We then connect not only to G-d’s presence but also to our true self because our true self, the soul, is only interested in G-d. This is how King David so eloquently expressed it, “Whom have I in heaven but You? And besides You, I desire none on earth… As for me, G-d’s nearness is my good” (Psalm 73:25- 28); “My soul thirsts for You, my flesh longs for You” (Psalms 63:2); “To G-d alone my soul waits silently, from Him comes my salvation.” (Psalms 62:2). “Yes, I will bless You all my life, in Your name I lift my hands. It is as if my desire is sated with fat and abundance, when with joyous language my mouth gives praise” (Psalms 63:5-6). In other words, to praise G-d and recognize His glory satiated King David like abundant delicacies.

When we see a magnificent painting, we are not attracted to a canvas smeared with paint.

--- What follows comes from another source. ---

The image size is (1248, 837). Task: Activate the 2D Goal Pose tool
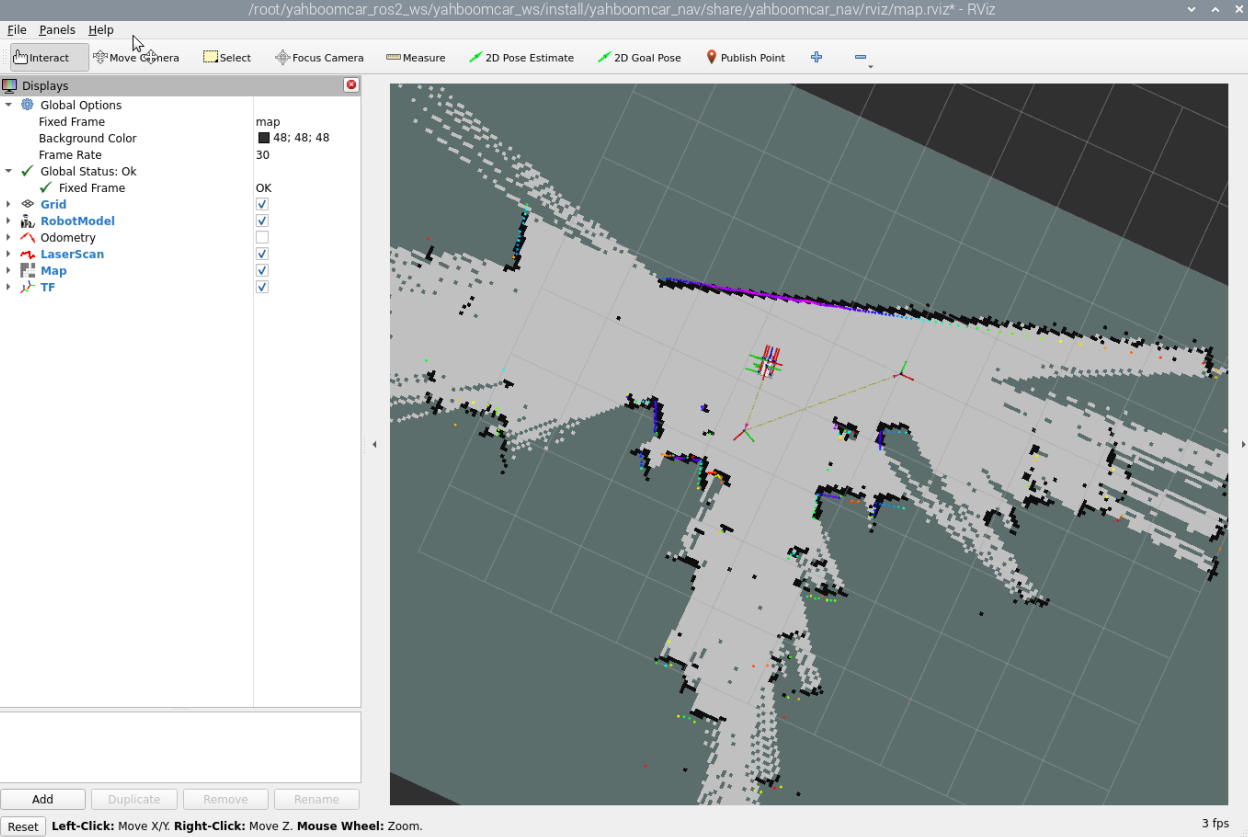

Rather, we are attracted to the beauty of G-d that is channeled into the world through the painting. But we often get confused and think it is the painting. We see a gorgeous person and we feel drawn to him or her, not realizing that it is not the person who is gorgeous but rather G-d who is gorgeous. Beauty is an attribute of G-d, and this person is only the conduit for that that beauty.

The soul is not attracted to things, but rather to the presence of G-d manifest within them. The soul knows that its’ ultimate pleasure and greatest gift in life is only to feel G-d’s presence — a joy simply divine!